Just when we stop talking about sharks, a group of locals catch another predator in the area. Taylor Douglas and his friends caught an alligator measuring 12 feet 9 inches and weighing 524 pounds in Mobile County. The group hunted for three nights after receiving one of 50 harvest permits granted to alligator hunters in Alabama’s Coastal Management area.

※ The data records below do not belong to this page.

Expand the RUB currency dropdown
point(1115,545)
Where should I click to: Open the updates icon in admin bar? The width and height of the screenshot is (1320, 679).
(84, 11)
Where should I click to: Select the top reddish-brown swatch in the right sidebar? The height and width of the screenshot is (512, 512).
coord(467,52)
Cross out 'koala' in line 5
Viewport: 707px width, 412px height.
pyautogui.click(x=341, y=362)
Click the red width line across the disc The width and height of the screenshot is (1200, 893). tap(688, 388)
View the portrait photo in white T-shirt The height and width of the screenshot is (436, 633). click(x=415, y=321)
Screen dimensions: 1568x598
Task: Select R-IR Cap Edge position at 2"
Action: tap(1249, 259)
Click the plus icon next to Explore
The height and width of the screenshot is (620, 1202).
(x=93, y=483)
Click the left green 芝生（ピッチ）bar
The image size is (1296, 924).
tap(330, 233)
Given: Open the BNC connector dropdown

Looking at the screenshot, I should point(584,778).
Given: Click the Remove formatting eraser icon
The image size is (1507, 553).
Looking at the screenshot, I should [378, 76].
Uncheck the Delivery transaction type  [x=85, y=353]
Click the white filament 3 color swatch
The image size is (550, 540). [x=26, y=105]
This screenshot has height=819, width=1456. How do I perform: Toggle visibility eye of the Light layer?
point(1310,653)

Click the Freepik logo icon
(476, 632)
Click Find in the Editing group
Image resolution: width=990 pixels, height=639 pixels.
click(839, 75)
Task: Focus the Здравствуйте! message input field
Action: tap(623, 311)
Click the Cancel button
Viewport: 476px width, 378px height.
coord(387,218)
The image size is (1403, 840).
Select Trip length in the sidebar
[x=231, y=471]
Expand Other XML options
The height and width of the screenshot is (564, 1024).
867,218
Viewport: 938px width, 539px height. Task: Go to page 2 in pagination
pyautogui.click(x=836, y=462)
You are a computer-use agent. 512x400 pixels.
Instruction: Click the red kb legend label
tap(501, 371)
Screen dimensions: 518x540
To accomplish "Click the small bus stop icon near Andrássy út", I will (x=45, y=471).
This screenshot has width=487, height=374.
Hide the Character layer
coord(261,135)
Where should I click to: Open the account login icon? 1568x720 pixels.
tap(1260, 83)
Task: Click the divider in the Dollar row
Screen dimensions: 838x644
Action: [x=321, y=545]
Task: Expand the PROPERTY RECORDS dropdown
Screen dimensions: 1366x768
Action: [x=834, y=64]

While the near 13 foot alligator is large it is still short of the State record. The largest alligator ever found in Alabama was 15 feet 9 inches long and weighed 1,011.5 pounds! According to the Wildlife Learning Museum, the largest alligator legally hunted in Alabama. Hunter Mandy Stokes and her crew including her husband, brother-in-law, and his two teenage kids were all a part of the epic hunt. The giant alligator was found in the Alabama River, northwest of Montgomery. The crew wrestled the alligator for five hours before subduing it and bringing it in. They hauled it to a local state park where they got it officially measured and weighed. The alligator was so big that it broke the winch that was built to hoist the alligator up.
Alabama is home to 70,000 alligators, which live in its lakes, rivers, and swamps, mostly confined to the state’s southern half although their range seems to be advancing slowly yet surely northwards.
Alligator season for Baldwin and Mobile counties will end on August 20th.